Where the value actually is
Interoperability, not retrieval. The moment a knowledge base crosses a boundary (handed to a teammate's agent, a client's, a stranger's), the consuming side either knows your conventions or wastes context discovering them. A standard removes that negotiation. Our bundle is now something anyone's agent can ingest without being told how we organise things, and that is a property our raw directory never had, whatever the grep results say. The analogy that holds: MCP did not make any single tool call better; it made every tool reachable. OKF does not make retrieval better; it makes corpora exchangeable.
What's now in the stack
build_bundle.py— ships library → conformant OKF bundle, rerunnable as the library grows.check_conformance.py— validates any tree against the spec's three conformance rules.- The full 95-ship bundle plus the eval harness and raw results on GitHub, with the write-up in examples/096. Steal the bundle; it is the point of the format.
What's still off
The spot check is three questions and one run per condition; treat it as direction, not measurement. Our corpus being tidy makes this a lower bound: a messy pile of untitled documents would likely gain more from conversion, and we did not test that. And the interoperability argument is currently a promise, because OKF consumers barely exist yet. The spec is three weeks old and version 0.1. We shipped the bundle anyway, since being early to a format costs a script and an afternoon; being late to one costs a migration.
FAQ
What is Google's Open Knowledge Format (OKF)?
An open specification from Google Cloud (June 2026, Apache 2.0) that
standardises the LLM-wiki pattern: a knowledge base as a directory of
markdown files with YAML frontmatter. Exactly one field is required
(type); title, description, resource, tags and timestamp
are recommended; per-directory index.md files support
progressive disclosure. It standardises structure only, not tooling,
storage or taxonomy.
Does converting a knowledge base to OKF improve agent retrieval?

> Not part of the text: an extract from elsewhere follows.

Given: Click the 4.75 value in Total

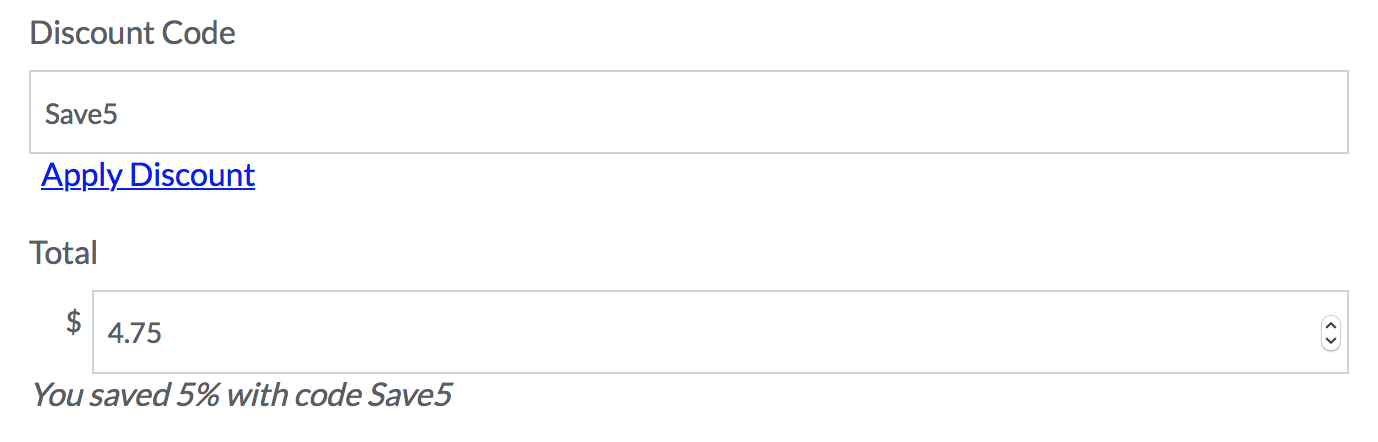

Not measurably, if the corpus is already tidy. In our spot check over 95 documents that already had descriptive filenames, frontmatter and one-line descriptions, an agent answered every question correctly over both the bundle and the raw directory, in comparable time. OKF's value is interoperability between agents and organisations, not retrieval performance within one.
When is adopting OKF worth it?
When a knowledge base has to cross a boundary: shared with a team, handed to a client's agent, or published for anyone's second brain to ingest. Within a single system that already keeps consistent frontmatter and filenames, conversion is cheap but buys little today.